On April 6, 2025, the Board appointed John Fraser and Cynthia Hundorfean as directors of the Company.
Mr. Fraser has been a managing partner at Seamark Capital for nearly 25 years. Mr. Fraser earned his Bachelor of Science in Business Administration from Bowling Green State University and his Masters in Business Administration with an emphasis in Finance from Ohio State University.
There is no arrangement or understanding between Mr. Fraser and any other person pursuant to which Mr. Fraser was appointed as a director. There are no family relationships between Mr. Fraser and any of the Company’s directors, executive officers or persons nominated or chosen by the Company to become a director or executive officer. Mr. Fraser has not engaged in any related-person transactions required to be disclosed by Item 404(a) of Regulation S-K under the Securities Exchange Act of 1934, as amended.
Ms. Hundorfean is a senior partner of The CEO Advisory Network and serves as a board member for Bender Leadership Academy, and a board advisor for several companies, including Avant-gard Health, Kaliber AI, Leadline, Inc. and Heuro Health, She previously worked as Chief Living Health Development Officer for Highmark Health and as President and Chief Executive Officer for Allegheny Health Network, a 14-hospital health system.
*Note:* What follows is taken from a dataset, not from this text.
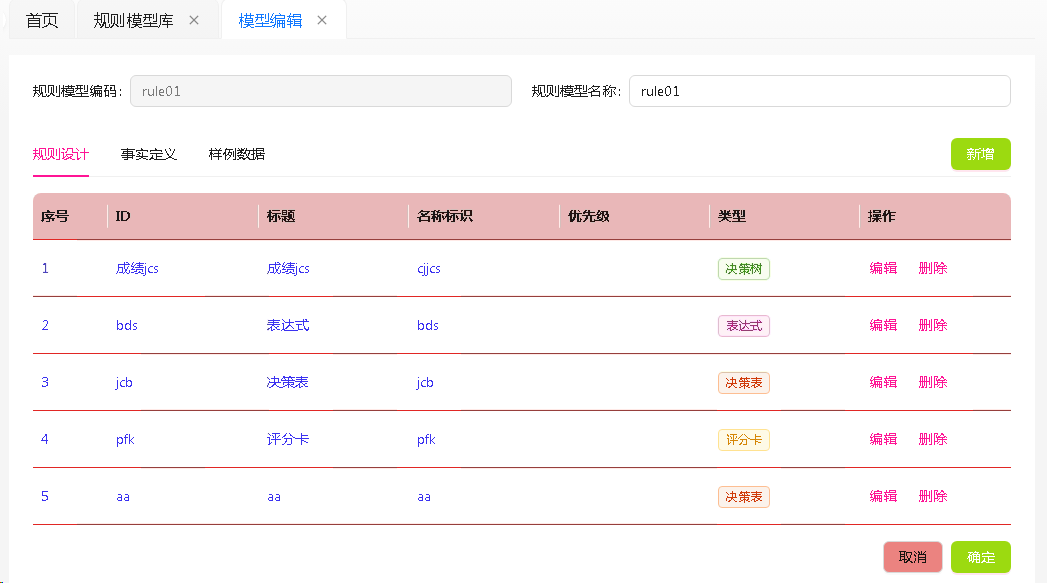Image resolution: width=1047 pixels, height=583 pixels.
Task: Click the 规则模型编码 input field
Action: tap(321, 91)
Prior to that, Ms. Hundorfean worked as the Chief Administrative Officer for Cleveland Clinic. Ms. Hundorfean earned her Executive Master of Business Administration from Case Western Reserve University.
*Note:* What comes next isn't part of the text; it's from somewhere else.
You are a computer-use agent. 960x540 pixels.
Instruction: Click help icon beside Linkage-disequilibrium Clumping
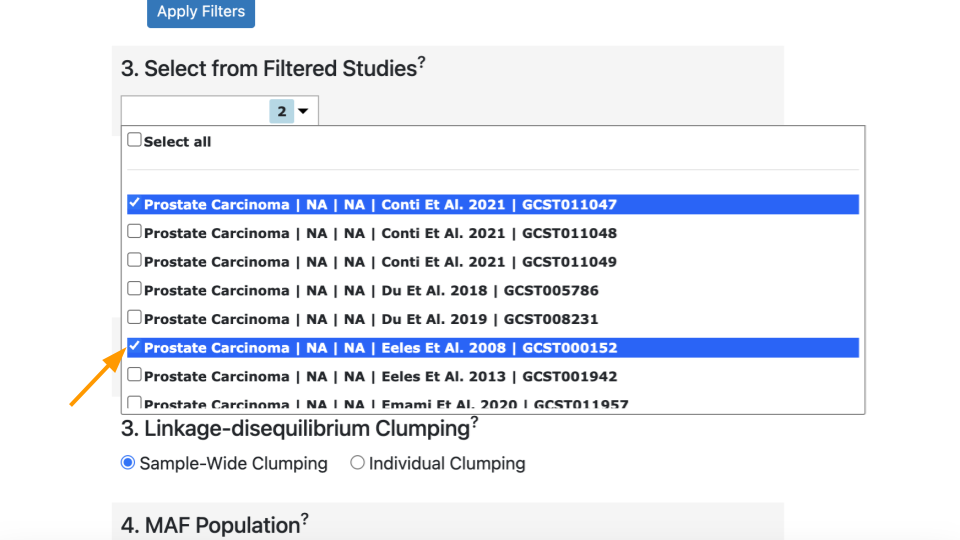(x=474, y=422)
There is no arrangement or understanding between Ms. Hundorfean and any other person pursuant to which Ms. Hundorfean was appointed as a director. There are no family relationships between Ms. Hundorfean and any of the Company’s directors, executive officers or persons nominated or chosen by the Company to become a director or executive officer. Ms. Hundorfean has not engaged in any related-person transactions required to be disclosed by Item 404(a) of Regulation S-K under the Securities Exchange Act of 1934, as amended.
Item 8.01 Other Events.
On April 8, 2025, the Company issued a press release announcing the Private Placement and board appointments. A copy of the press release is attached hereto as Exhibit 99.1 and is incorporated herein by reference.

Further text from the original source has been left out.